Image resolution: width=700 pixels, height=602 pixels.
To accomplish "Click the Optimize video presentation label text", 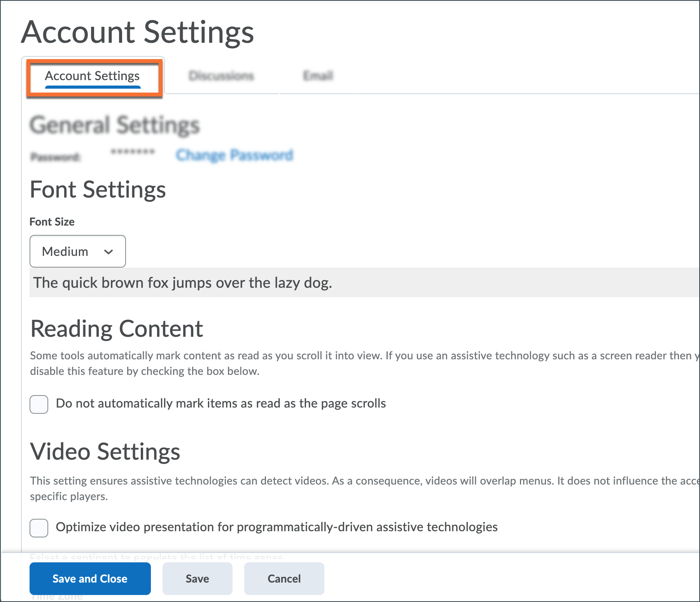I will coord(277,527).
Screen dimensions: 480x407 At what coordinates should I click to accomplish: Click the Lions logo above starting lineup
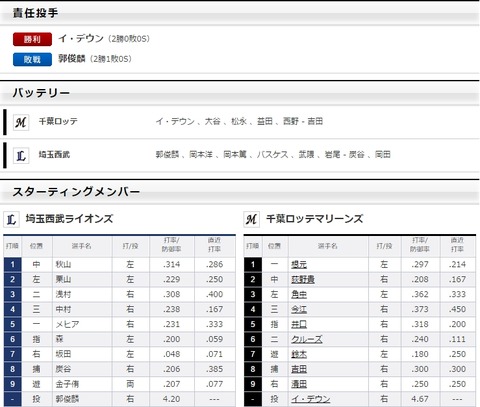pyautogui.click(x=11, y=219)
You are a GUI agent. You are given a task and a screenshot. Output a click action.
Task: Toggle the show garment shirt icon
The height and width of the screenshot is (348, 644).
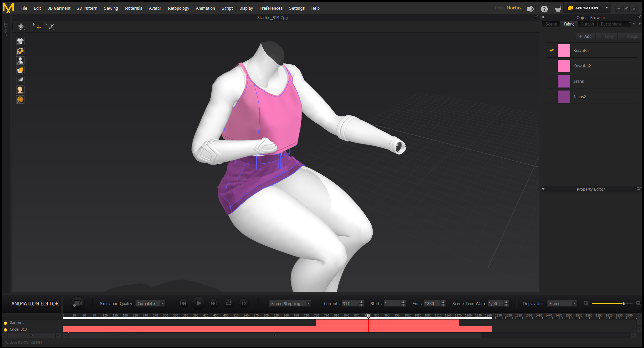click(x=20, y=41)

****************

What you will do:
Skip the pictures and print exactly the lines from the one containing "Task: Toggle the show garment shirt icon" through the end of the records above.

Answer below:
Task: Toggle the show garment shirt icon
The height and width of the screenshot is (348, 644).
click(x=20, y=41)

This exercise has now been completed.